The United States Senate Permanent Subcommittee on Investigations recently released a report focused on Medicare Advantage Insurers’ denials of patients to access post-acute care. The report criticizes the three largest Medicare Advantage (MA) insurers in the United States – UnitedHealthcare, Humana, and CVS – for allegedly limiting patients’ access to post-acute care, in an attempt to maximize their own profits.
According to the report, the three insurers used algorithms to increase claims denials for MA beneficiaries from 2019 to 2022, most often denying coverage to patients in nursing homes, inpatient rehabilitation hospitals, and long-term hospitals. Prior authorization comes under fire in the report, with the report alleging that the MA insurers “are intentionally using prior authorization to boost profits by targeting costly yet critical stays in post-acute care facilities.”
The report found that during the relevant time frame, the three insurers denied prior authorization requests for post-acute care “at far higher rates than they did for other types of care, resulting in diminished access to post-acute care for Medicare Advantage beneficiaries.” During that time frame, UnitedHealth’s post-acute service denial rate increased from 10.9% in 2020 to 16.3% in 2021 to 22.7% in 2022. The insurer’s skilled nursing home denial rate increased by nine times during that same time. The report states that these increases coincide with the use of nH Predict, an algorithmic tool that UnitedHealth used to allegedly manage their claim denials.
Interestingly, nH Predict is the focus of a 2023 lawsuit that alleged UnitedHealth wrongly relied on the algorithm to resolve MA claims, despite knowledge that the software was full of errors. UnitedHealth has said the lawsuit has no merit.
CVS started a “Post-Acute Analytics” project in 2021, using artificial intelligence to reduce the money spent on skilled nursing facilities. The report states that the project was a financial success, with CVS expecting $4 million in annual savings, but within seven months of starting the program, projected a $77.3 million savings over the next three years.

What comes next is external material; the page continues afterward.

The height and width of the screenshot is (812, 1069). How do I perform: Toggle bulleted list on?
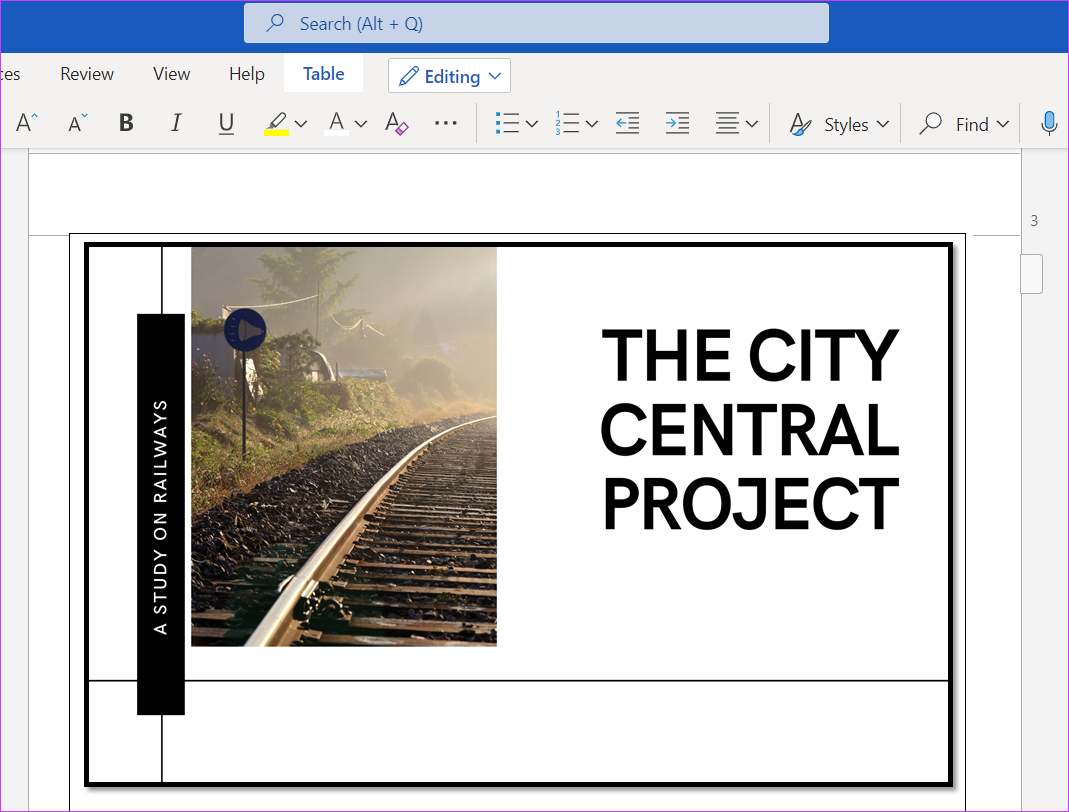click(508, 122)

Humana’s denial rate for long-term acute-care hospitals also increased between 2020 and 2022, by 54%, after training sessions about prior authorization requests for post-acute services. The trainings allegedly included tips on how to justify denials when speaking to health care providers.
The report concludes by recommending the CMS should collect prior authorization information broken down by service category, which would allow regulators to see whether certain kinds of care are being singled out for denials. The Senate subcommittee then recommended that the Centers for Medicare and Medicaid Services (CMS) perform a targeted audit of the insurers’ prior authorization data. The report notes that while CMS has performed annual audits of MA insurers, the audits have found “widespread and persistent problems related to inappropriate denials of services,” but have “failed to curb the issues documented in this report.” Therefore, once CMS is able to collect prior authorization data by services category, it will be able to determine whether an insurer saw a significant increase in denial rates for particular service categories, which may “signal that insurers are failing to comply with coverage requirements and should prompt additional scrutiny from CMS’s Division of Audit Operations.”
The subcommittee further recommended regulators to consider expanding regulations that govern predictive technologies, to ensure workers are not bound by AI recommendations when making their final claims decisions.